|Prezent glagola biti – upitni oblik
The present tense of the verb to be – interrogative form
|1.||Jesam li (ja)?||Am I?||1.||Jesmo li (mi)?||Are we?|
|2.||Jesi li (ti)?||Are you?||2.||Jeste li (vi)?||Are you?|
|3.||Je li (on)?
Je li (ona)?
Je li (ono)?
|3.||Jesu li (oni)?
Jesu li (one)?
Jesu li (ona)?
|Are they (m.)?
Are they (f.)?
Are they (n.)?
Here also we have something like we had in the last post about the present tense of the verb to be (biti), negative. So, we use the affirmative form of the verb to be (sam, si, smo…) and add this little je- in front of and li after it.
Our students sometimes ask what’s the meaning of the word li. The answer is: li doesn’t have a meaning of its own. It simply helps create a yes/no question – not just with the verb to be, but with any other verb in any other tense – and cannot be translated outside of this context.
Jesam li (ja) visok (m.) / visoka (f.)? – Am I tall?
Jesi li (ti) gladan (m.) / gladna (f.)? – Are you hungry? (If you have a Croatian grandma, you don’t even need a translation for this one!)
Je li (on) zabavan? – Is he funny?
When do I drop the personal pronoun (ja, ti, on…) from the sentence?
In the table above and in the examples, (ja, ti, on…) are in brackets because sometimes they are not needed in the sentence. If from the rest of the sentence or from the context it’s obvious who you are talking about, the personal pronoun is not needed. For example, in the sentence above Jesam li (ja) visok/visoka? the verb jesam already gives us information that the sentence is about ja (the person who is saying/writing the sentence) as jesam can only go with ja.

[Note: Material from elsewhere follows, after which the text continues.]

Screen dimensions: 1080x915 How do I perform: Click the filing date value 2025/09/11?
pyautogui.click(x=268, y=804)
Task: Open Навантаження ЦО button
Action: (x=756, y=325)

If you feel a little bit uncertain about this, you can read our post about the present tense of the verb to be (I am, you are…).
Sometimes it is necessary to include a personal pronoun, especially when you want to put extra emphasis on the actual person in question.
Jesam li JA visoka? – Am I tall?
Jesi li TI gladan? – Are YOU hungry?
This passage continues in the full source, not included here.